Besides changing the floral community by long-term manipulation, the timing of mowing is important for animal species. Two beautiful diamondback rattlesnakes were found killed by the Masticator in August. On the north end, of which very little (<1%) of the area mowed was surveyed. A young towhee was seen hopping around, rather than flying, following the destruction of roadside scrub. Perhaps it had not yet fledged? No assessment of impact to the natural systems by this method of fuel reduction has been done, making its continued use in the National Seashore, or on any federal land, improper.

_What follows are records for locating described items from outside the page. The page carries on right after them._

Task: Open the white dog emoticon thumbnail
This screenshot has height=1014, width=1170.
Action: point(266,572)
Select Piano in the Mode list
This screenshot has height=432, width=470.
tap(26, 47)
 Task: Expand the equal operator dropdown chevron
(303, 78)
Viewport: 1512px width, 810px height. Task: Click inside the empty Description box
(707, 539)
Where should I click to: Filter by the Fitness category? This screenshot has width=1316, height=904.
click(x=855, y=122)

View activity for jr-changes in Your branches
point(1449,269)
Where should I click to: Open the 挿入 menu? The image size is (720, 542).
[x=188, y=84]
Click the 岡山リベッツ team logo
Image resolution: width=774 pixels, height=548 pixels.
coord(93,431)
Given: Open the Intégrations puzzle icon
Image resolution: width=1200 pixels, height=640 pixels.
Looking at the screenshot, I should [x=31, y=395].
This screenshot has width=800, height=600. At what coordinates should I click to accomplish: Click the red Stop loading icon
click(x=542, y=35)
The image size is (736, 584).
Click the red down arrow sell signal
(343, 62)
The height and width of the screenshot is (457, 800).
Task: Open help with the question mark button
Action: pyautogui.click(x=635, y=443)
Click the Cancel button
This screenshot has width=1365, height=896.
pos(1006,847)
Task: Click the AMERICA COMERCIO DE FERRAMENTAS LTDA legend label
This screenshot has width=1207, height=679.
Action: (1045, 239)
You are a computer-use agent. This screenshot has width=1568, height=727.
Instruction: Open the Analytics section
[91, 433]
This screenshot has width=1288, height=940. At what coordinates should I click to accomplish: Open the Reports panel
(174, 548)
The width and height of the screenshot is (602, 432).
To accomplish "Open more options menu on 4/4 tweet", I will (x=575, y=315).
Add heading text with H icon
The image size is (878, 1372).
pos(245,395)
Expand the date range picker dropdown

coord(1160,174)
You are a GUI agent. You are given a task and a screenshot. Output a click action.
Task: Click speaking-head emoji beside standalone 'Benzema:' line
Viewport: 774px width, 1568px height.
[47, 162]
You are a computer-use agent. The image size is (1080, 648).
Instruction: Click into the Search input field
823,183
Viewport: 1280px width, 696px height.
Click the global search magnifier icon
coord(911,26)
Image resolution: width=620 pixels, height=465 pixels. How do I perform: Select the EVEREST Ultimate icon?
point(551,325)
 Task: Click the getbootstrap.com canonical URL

An Environmental Assessment (EA) of the draft island fire management plan was released in October 2013 for public comment. To satisfy the requirements of the National Environmental Policy Act (NEPA) either an EA or an Environmental Impact Statement (EIS) must receive public comment prior to the government taking any activity which may have a negative impact on the natural resources. If the agency feels that the action will have little to no negative environmental impact, an EA is chosen. The document presents the agencies obligations under law and presumably proceeds to explain how they are being followed, details measures which would mitigate any possible negative effects, and ultimately justifies taking the action itself. An EIS is produced to asses environmentally unfriendly actions, which naturally need more solid references and indisputable facts. An EIS is more detailed and costly to produce.
The following are some comments from the conservation community on the EA for the draft Cumberland Island Fire Management Plan.
- National Park Service management policies require that a Wilderness Management Plan or equivalent be developed for every Wilderness. The Cumberland Island Wilderness was designated in 1982, but no management plan for it has been approved. The proposed Fire Management Plan seems to ignore mandates in the Wilderness Act, so implementing it with out a Wilderness Plan to protect Wilderness resources is improper.
- A requisite for manipulations undertaken in Wilderness, a Minimum Requirements Analysis, is lacking for the island. A table shows steps to be taken but there is no analysis specific to this island provided.
- The many diverse island communities are lumped into a single burning category to facilitate prescribed/controlled burns, which is the goal of the draft fire plan. The premise on which the NPS is basing the need to regularly burn the island is that the island ecosystems need restoring, and this will be accomplished by fire. No documentation is provided to substantiate that claim. Instead the EA focuses on establishing conditions that are convenient in which to fight future fires, rather than on the protection and sustainability of the resource.
A Wilderness Management Plan for the island must be approved before a legitimate Fire Management Plan can safely be developed. A full EIS is warranted before a draft fire plan can be considered.